舌打ちして玄関まで行ってから、壁掛けの姿見の自分を見て少しだけ髪を直す。ぼさぼさな頭で出たら鷹野が爆笑するのは間違いないからだ。鍵を外して少し開くとドアの縁に手が伸びてきて、そのままぐっと引っ張られる。前のめりに傾ぐ体は何とか堪えて室内で踏み留まった。
「ちょっ、」
「よ。…オマエ、寝起き?」
「やかましわっ」
言い返しても相手にされず「邪魔するぞ」と一言置いて鷹野はさっさと靴を脱いで部屋の奥に行ってしまった。待てと言っても無駄で、入っていいとは言ってないと言うのはもっと無駄だ。
「メール見てねーの」
「知らん」
「いーけど早くしてくんねぇ」
「はあぁ? どんだけ自己中なんあんた」
「そんなナリで連れ出されたくなかったら用意。今から15分。はい始め」
「あんたな! その前に何か言う事ないんかいっ!」
「…その話は後でな」
ひらひら手を振って自分は携帯をいじり始める。勝手に椅子に座ってこちらには一瞥もくれないので文句を垂れ流すのもアホらしくなってしまった。後でという言葉にだけ押されて寝室に戻る。休日の朝いきなり部屋に押し掛けられ、15分の間に身なりを整えなければならない状況とは一体。本当に勝手だ。しょうもない用だったらしばき回す、とだけ堅く決めてクローゼットを開いた。

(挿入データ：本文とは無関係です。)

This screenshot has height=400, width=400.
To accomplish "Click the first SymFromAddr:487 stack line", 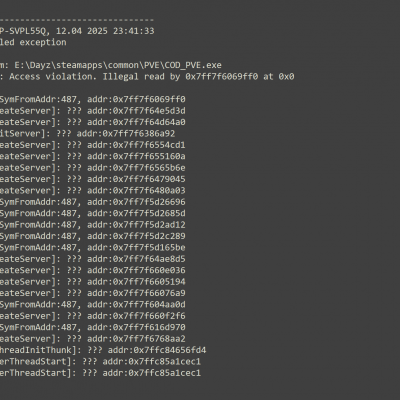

鷹野に痛いぐらいの視線を向けながら「出れるで」と言うと彼は立ち上がり「20分」と舌打ちした。五分が憎い。というか鷹野が憎い。勢いをつけてショルダーバッグを相手の足にばしんと叩きつけると「いって!!」と喚かれた。これで済ませてやる、と言う代わりに睨み付けておく。
「ほんで。何やねん」
「……車あるから。行くぞ」
無言の抗議の目を向けてから鷹野は外に促した。車。そういえば移動にはよく使うとか言っていた気がする。一度も乗せてもらった事はないが。(乗ってくか、とも一度も訊かれた事はない。)戸締まりと火の元を確認してから外に出ると既に鷹野の姿はなかった。先に降りたらしい。
「……腹立つわー…」
朝っぱらから何度舌打ちさせるつもりだ。まったく。眠気は苛立ちで吹っ飛んでしまった。三階の部屋から階段で降り、出入り口まで行くと鷹野は煙草をくわえて立っていた。ふーっと吐き出される紫煙にまた眉を寄せて「あんた、車は」と言葉を投げる。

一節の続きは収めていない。